- Location: Victoria
- Nearest city: Glenrowan
- Coordinates: 36°13′06″S 146°10′52″E﻿ / ﻿36.2184°S 146.1812°E
- Area: 114.6 km^{2} (44.2 sq mi)
- Established: 1978
- Governing body: Parks Victoria
- Website: Official website

= Warby Range State Park =

Protected area in Victoria, Australia

Warby Range State Park was a Victorian state park just north of Glenrowan. In 2010, the park became part of the newly declared Warby-Ovens National Park. It is 11460 ha in area, and named after Ben Warby, a pastoralist who settled in the area in 1844. There are two basic campgrounds, and many other sites for true bush camping.

==History==
The 400 m rocky escarpments are believed to have been used by the Kelly gang as a lookout for robbing wagons loaded with gold, heading to Melbourne and Port Phillip Bay.
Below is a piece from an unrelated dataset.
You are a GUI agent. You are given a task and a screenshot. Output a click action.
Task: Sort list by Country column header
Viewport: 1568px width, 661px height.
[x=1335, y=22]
In 2002, the park was expanded to include the state forest of Killawarra as part of a program of protecting Box-Ironbark forests.

==Environment==
The park is part of the Warby-Chiltern Box-Ironbark Region Important Bird Area, identified as such by BirdLife International because of its importance for the conservation of Box-Ironbark forest ecosystems and several species of threatened woodland birds dependent on them.
The ranges run north-to-south, allowing plant and animal species to migrate from the Australian Alps to the riverina plains, Murray River and arid regions.